I have recently decided to change from turboing my nissane to supercharging it. but i am having troublr finding the intake and the right supercharger to go with i have looked at the one that comes of the nissan fruntier but i have read that it is better to go with the m90 supercharger. but the main part i am looking for is the plenum that bolts right onto the vg30 engine that comes off the vg33er i was wondering if anyone could help me with more info on how to do this or if they have done this and where i could find that plenum! thanks so much for the responses.


----------



## AZ-ZBum (Nov 21, 2004)

Nissankid said:


> I have recently decided to change from turboing my nissane to supercharging it. but i am having troublr finding the intake and the right supercharger to go with i have looked at the one that comes of the nissan fruntier but i have read that it is better to go with the m90 supercharger. but the main part i am looking for is the plenum that bolts right onto the vg30 engine that comes off the vg33er i was wondering if anyone could help me with more info on how to do this or if they have done this and where i could find that plenum! thanks so much for the responses.

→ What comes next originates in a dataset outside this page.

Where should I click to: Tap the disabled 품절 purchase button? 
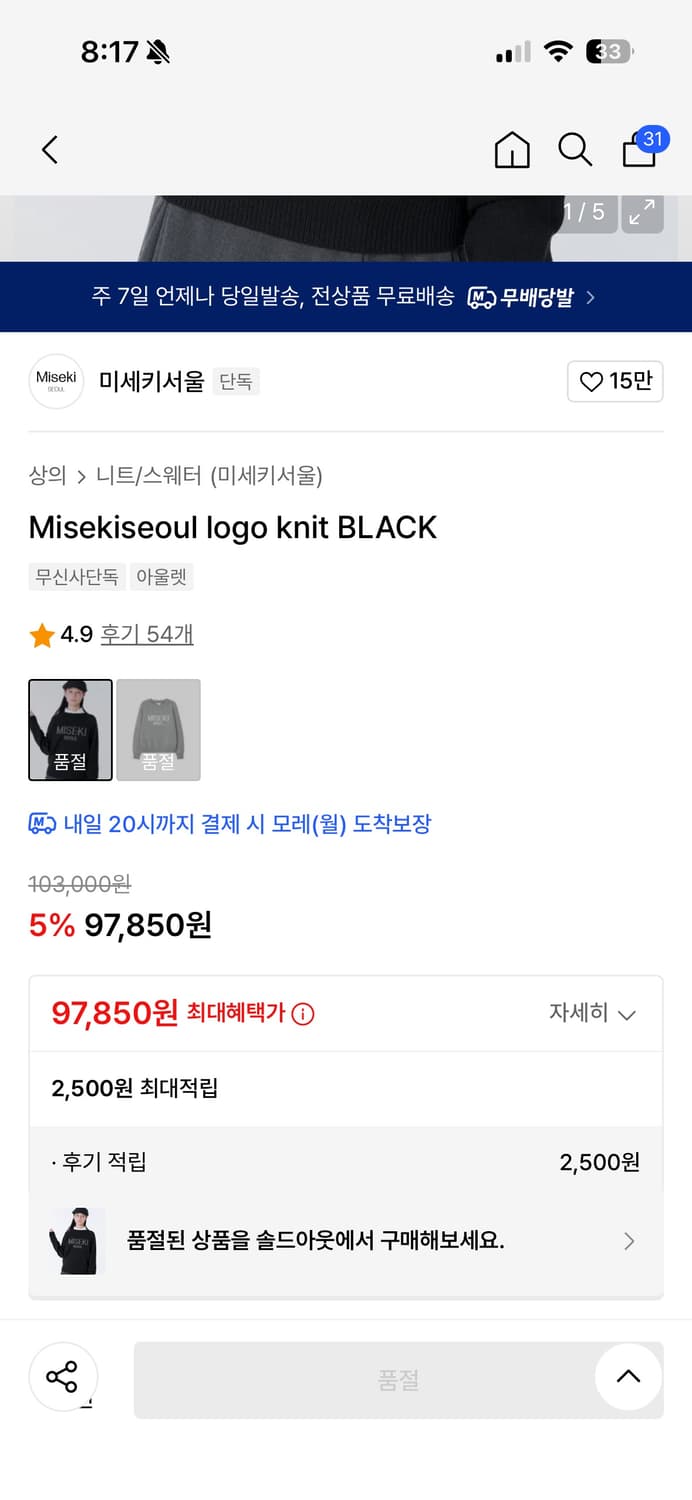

Wow! You do need a lot of help. Keep in mind, I'm not an English teacher, so you may want to consult with them to make sure I get this right.


Nissankid said:


> I have recently decided to change from turbocharging my Nissan to supercharging it, but I am having trouble finding the intake and the right supercharger to go with it. I have looked at the one that comes off the Nissan Frontier, but I have read that it is better to go with the m90 supercharger. The main part I am looking for is the plenum that bolts right onto the vg30 engine that comes off the vg33er. I was wondering if anyone could help me with more info on how to do this or if they have done this. Where I could find that plenum? Thanks so much for the responses.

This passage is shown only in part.